I gripped his hand, tight. “Why? Why are you asking me this?”

A quiet, thoughtful moment passed. “My dad died of Alzheimer’s…” he finally continued. “I didn’t tell you, because I didn’t want to think about it anymore. I remember that time, what became of him, everything that my grandparents had to go through….”

“Oppa…”

He took a sharp breath, his head lowered. “You don’t have to go through that, I don’t want you to. If I ever want to have a last will before I forget everything, Eunji, that would be it”

Last will. The words ripped through my heart until it bled. How could he?

“No” I told him after I had gathered all the strength that I had left. “I won’t leave you, I would never. And If I could have a last will, that would be mine”

He stared at me, his eyes distant and opaque. I reached out and turned his face to me, my hand on his cheek. “Listen,” I started in a shaky voice. “I made mistakes, mistakes that I could never forgive myself for. And that gave me the kind of pain I deserve and the realization that I could never bear a life without you…” I moved forward caressing his cheek. “There’s no life without you, oppa. I’m here to stay”

Sung Gyu lifted a hand and gently pried mine off his face. 

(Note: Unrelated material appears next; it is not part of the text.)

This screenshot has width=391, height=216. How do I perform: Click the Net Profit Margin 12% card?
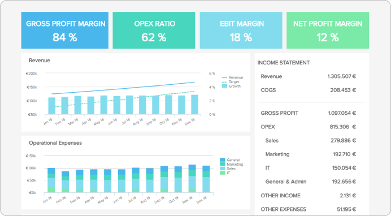pyautogui.click(x=328, y=30)
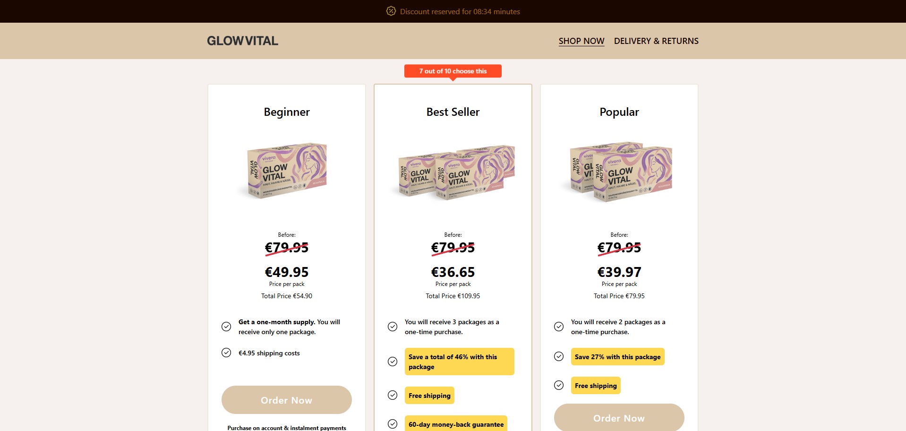The image size is (906, 431).
Task: Click the 60-day money-back guarantee label
Action: (456, 424)
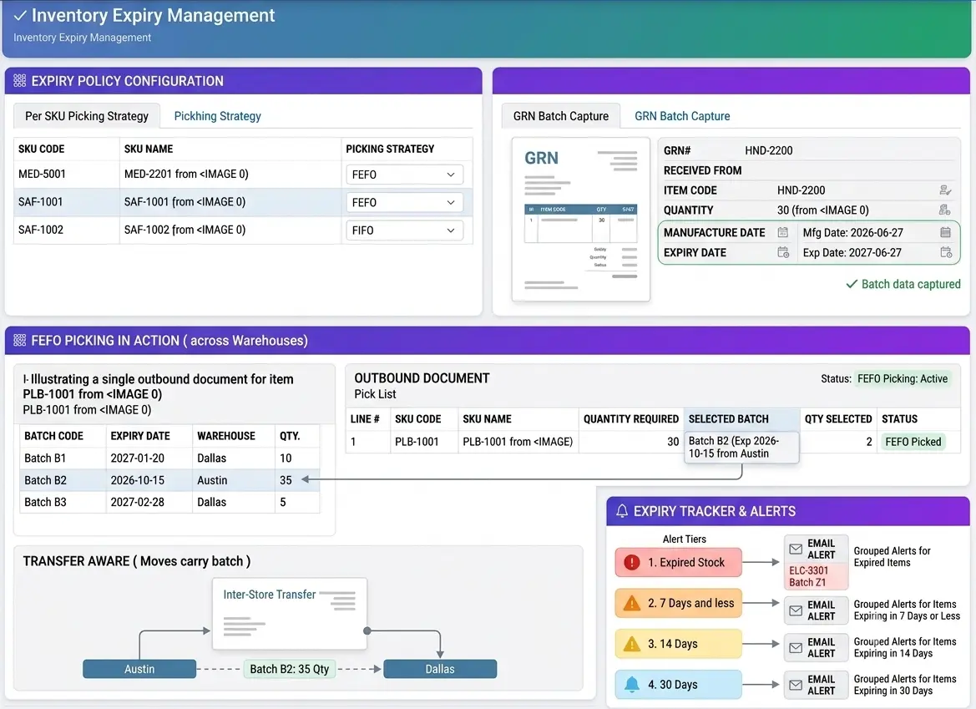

“This sickness is going to eat your life away” He replied, his voice slowly growing inpatient.  “When it progresses, when it gets worse…” A deep sigh. “Just leave me,” He continued. “Just leave me, marry the other man, have more children, live your life. You’re still young, don't waste it on a mentally crippled man like me”

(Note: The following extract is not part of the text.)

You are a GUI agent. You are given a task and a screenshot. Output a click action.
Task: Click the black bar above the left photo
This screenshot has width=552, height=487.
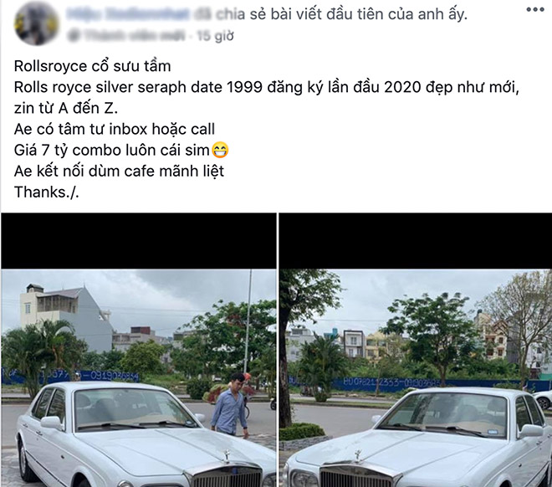click(x=138, y=241)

“you’re not mentally crippled” I pleaded.

“But I will be…” A grim reminder, his gaze strong, unwavering. “Go to him, Eunji, don’t waste your life on me”

With every word he said, sharp thorns were impaling me, one after another.

”But that won’t be you,” I tried again, the stark realisation that had hit me on that fateful seventh day night. “That won’t be you”

“You do realise that I won’t be me in a couple of months, right?”

He was tired now. Angry, impatient.

“But there’s time” I went on, his hand now in both of mine. “They said they could slow the progression and increase the quality of your life, right? If we follow through the medication and treatments correctly, you can still have a good life, oppa, a good life with me”

Sung Gyu looked away from me, his dark eyes glistening. His hand was holding mine so tight, although it seemed to have entirely left his mind.

“This is why I didn’t want this” he said in the end.

A second of silence passed as the words registered in my mind. Things he’d previously said echoed in my head. ‘Knowing what it is would solidify things...it’s easier this way...The longer I don't know the truth, the better…’

And it hit me.

“Oppa…” I started slowly, holding his hand. “You...you already knew what it was, didn’t you?”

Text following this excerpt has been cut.